Former Lloyd’s Wharf, Cardigan
The main quay at the foot of Quay Street was known as Lloyd’s Wharf, beside the mouth of the river Mwldan. The slipway you can see today was built where the Mwldan flowed (the river’s now culverted under the car park). On the left of the slipway is the old quay wall, made of locally quarried slate slabs. The steps led down to the Mwldan.
Imports could be landed at Lloyd’s Wharf without the customs officers being notified beforehand (as at the town’s other quays) but the officers had to be informed once the cargo had arrived. One of the main officers in the first half of the 19th century was Thomas Lloyd. He was Port Collector in 1814, and Comptroller and Landing Surveyor in 1830.
Lloyd’s Wharf boasted the biggest warehouse in the region, where you now see a single-storey building. It also had c.45 metres of river frontage, stables, sheds, a weighbridge (where cargoes in carts were weighed), a crane and offices.
A wide variety of goods was landed there, including coal, flour and animal feed, some of which came from as far away as South America. The poster shown here, courtesy of the National Library of Wales, advertised to farmers the arrival in Cardigan of a cargo of early seed potatoes from the Lower Seine, France, in January 1852.
One night in 1890 he jumped into the river to rescue Captain David Thomas, of the smack Christiana, who had fallen off Lloyd’s Wharf at 1..30pm. Carpenter Thomas Owen, who lived at the adjacent Cambrian Quay, dashed into the water and rescued the captain. For this, he received the Royal Humane Society’s bronze medal, which was presented by the 1st Volunteer Battalion of the Welsh Regiment, where he was a volunteer.

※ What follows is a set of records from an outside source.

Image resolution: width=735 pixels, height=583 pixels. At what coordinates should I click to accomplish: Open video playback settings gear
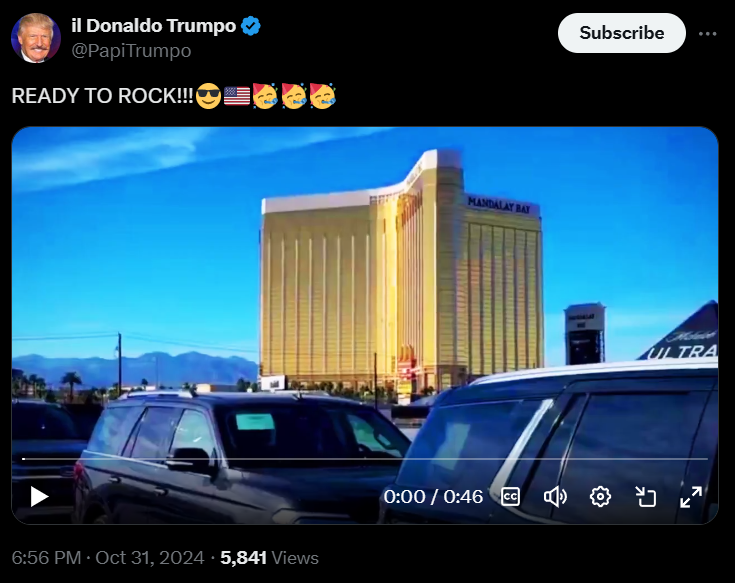click(600, 497)
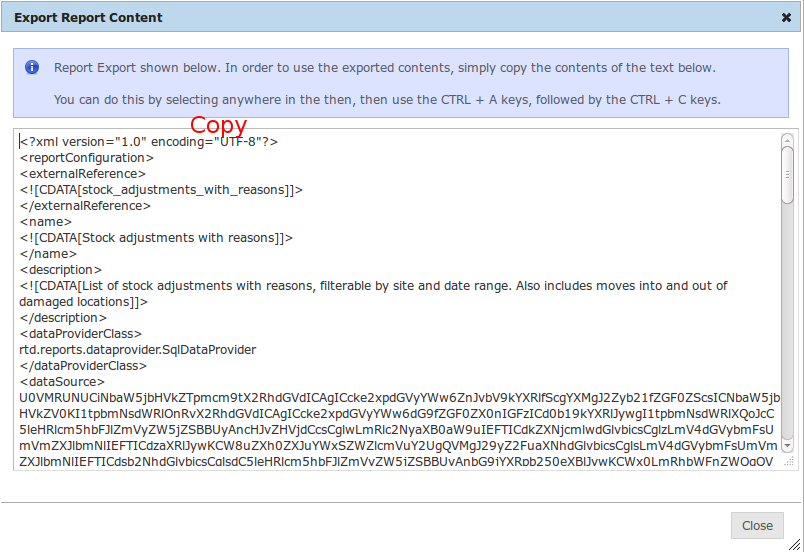Click the 'Stock adjustments with reasons' name line

click(156, 238)
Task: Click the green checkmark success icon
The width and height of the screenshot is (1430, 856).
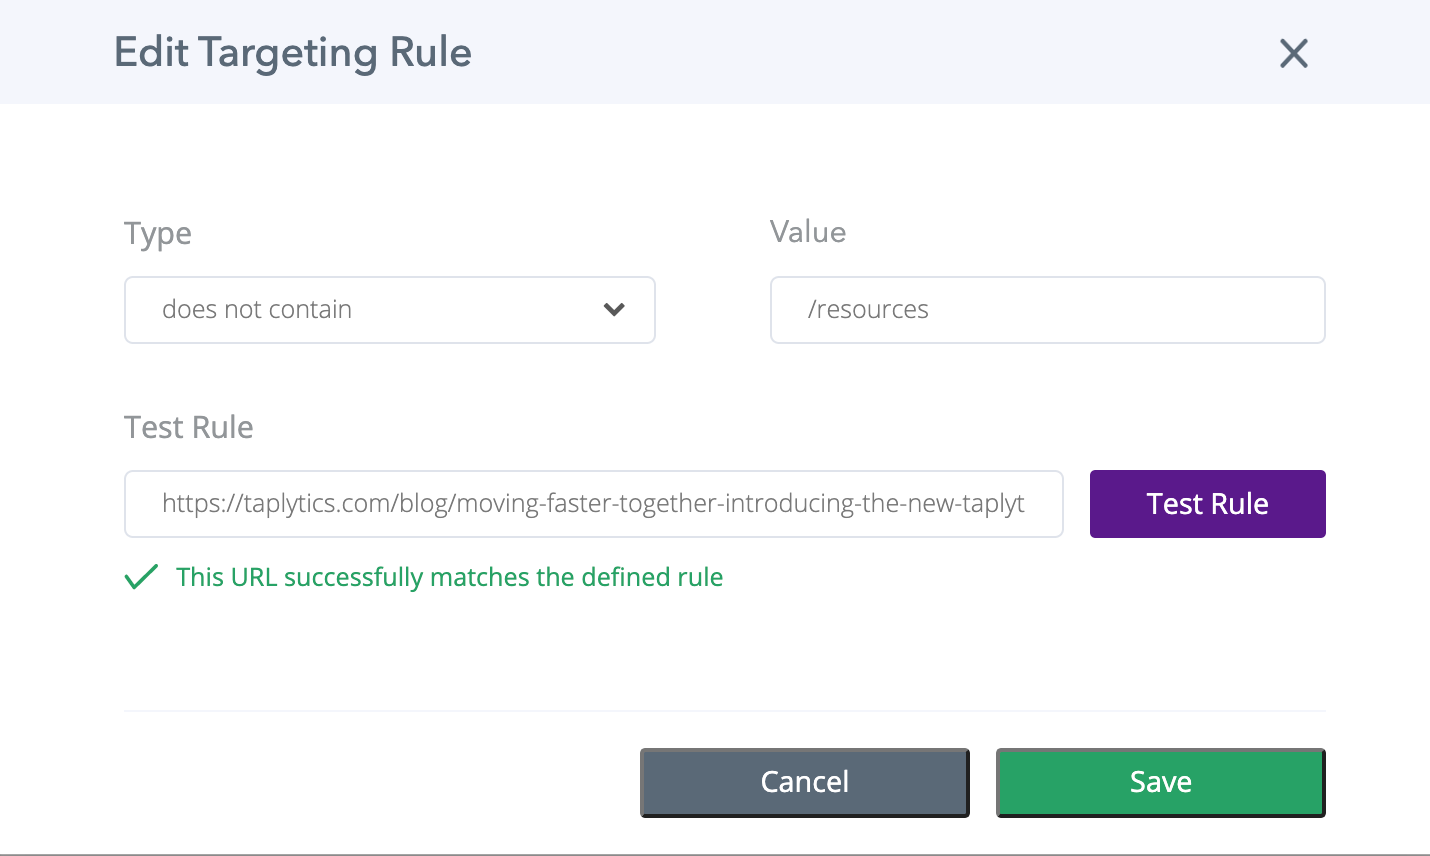Action: pos(141,577)
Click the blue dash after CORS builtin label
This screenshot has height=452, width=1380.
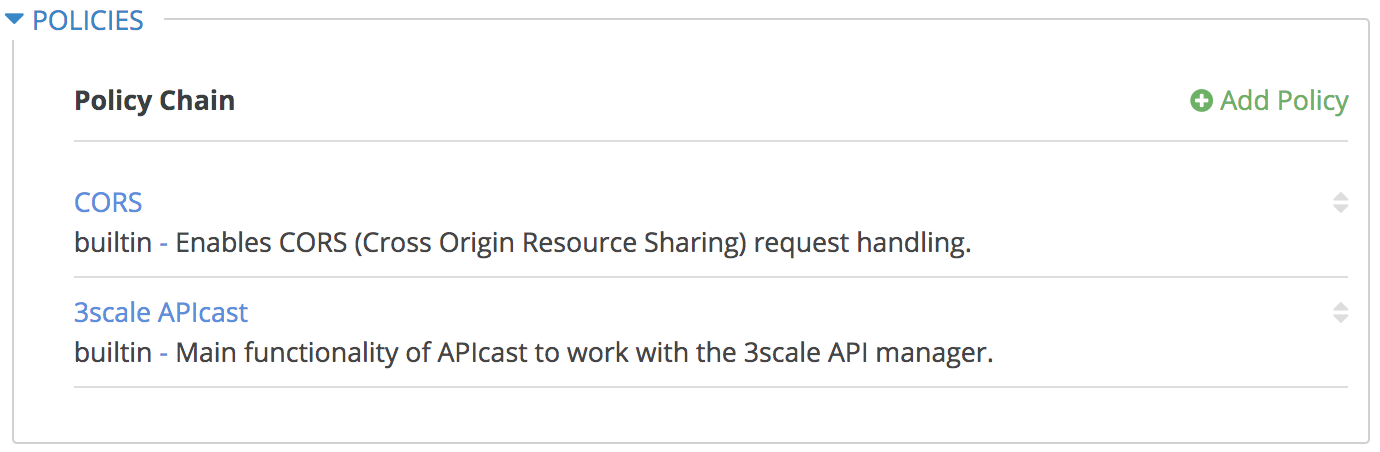(164, 245)
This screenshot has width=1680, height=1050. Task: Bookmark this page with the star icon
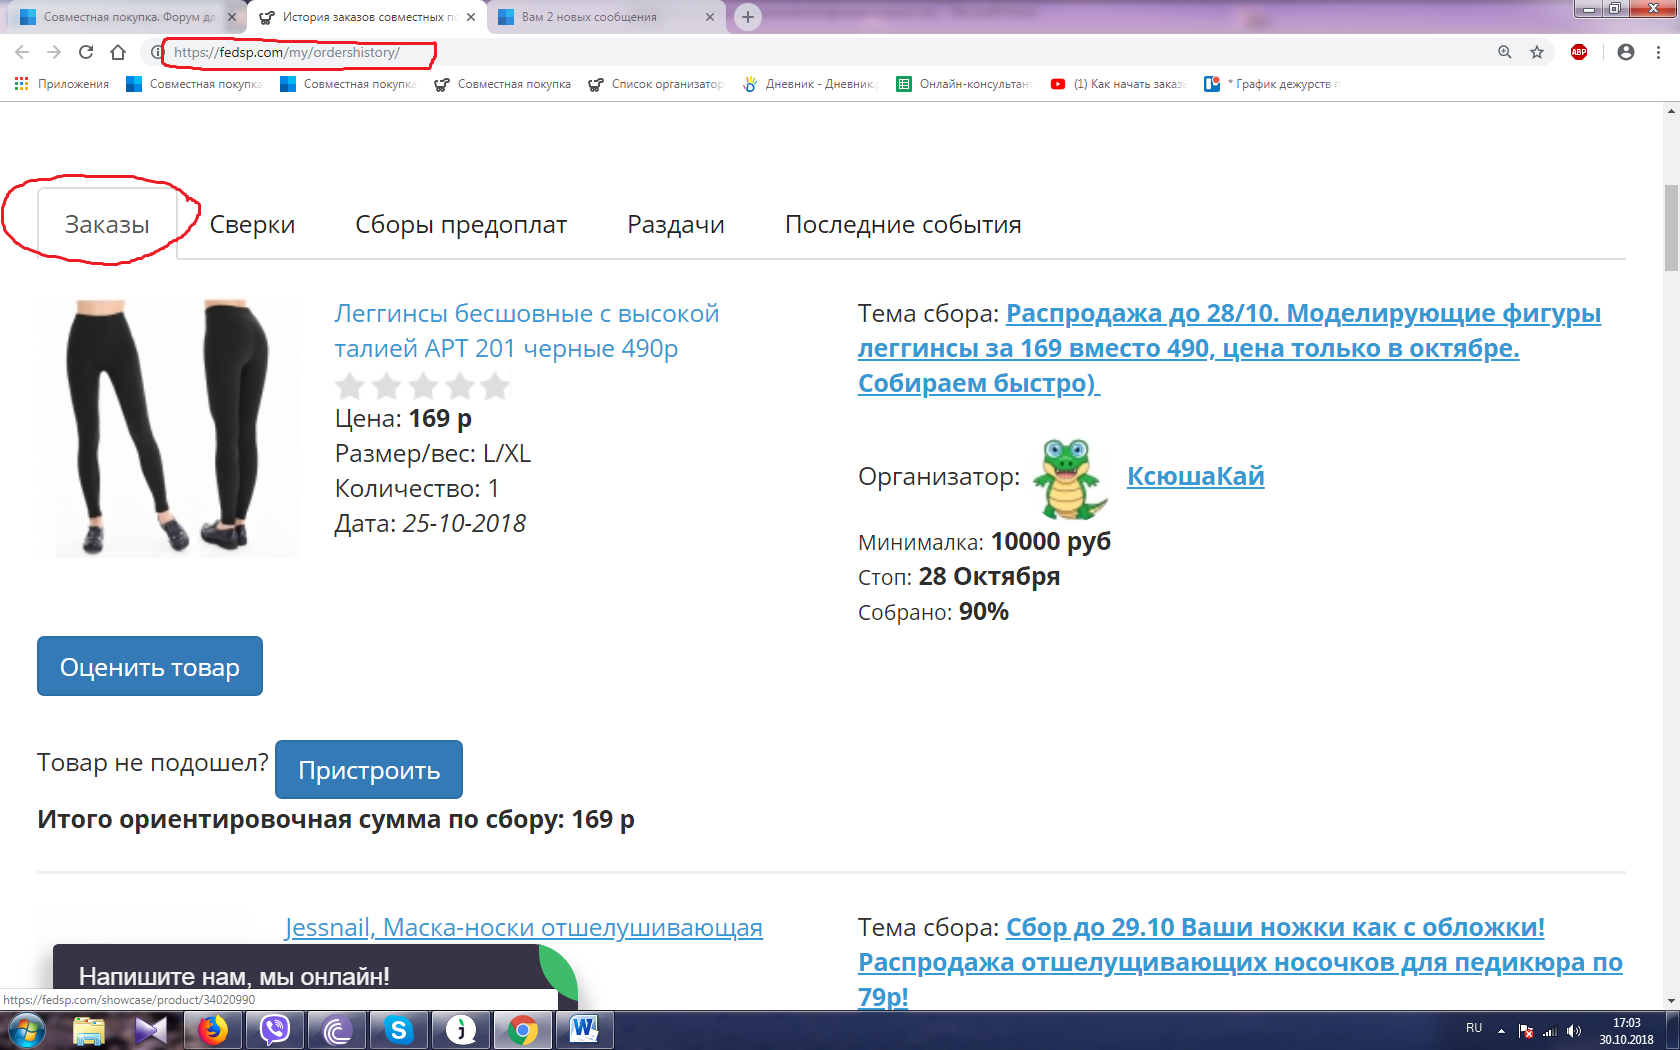point(1537,52)
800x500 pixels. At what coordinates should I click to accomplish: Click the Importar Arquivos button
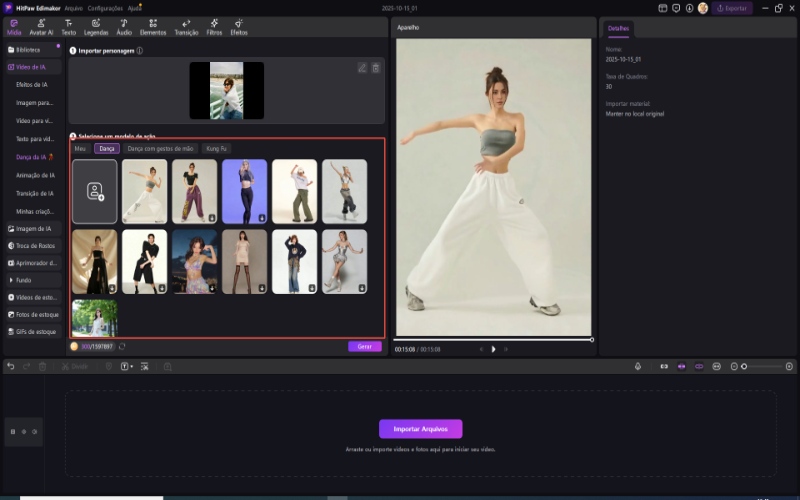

The Christiana had been badly damaged by fire in 1878 while moored at Lloyd’s Wharf with a cargo of bricks. In 1892 it ran aground in a storm downstream of Cardigan while carrying manure from Caernarfon. The Cardigan lifeboat rescued the crew of two.
Ships were built on the opposite shore of the Mwldan, west of Lloyd’s Wharf. The town’s gasworks opened in that area in 1864. Coal, unloaded at a jetty, was burned to create gas for lighting the town. Fire broke out in the gasworks one afternoon in 1908, causing great alarm. The fire brigade stopped the flames reaching the gasometer (large storage container) and causing an explosion.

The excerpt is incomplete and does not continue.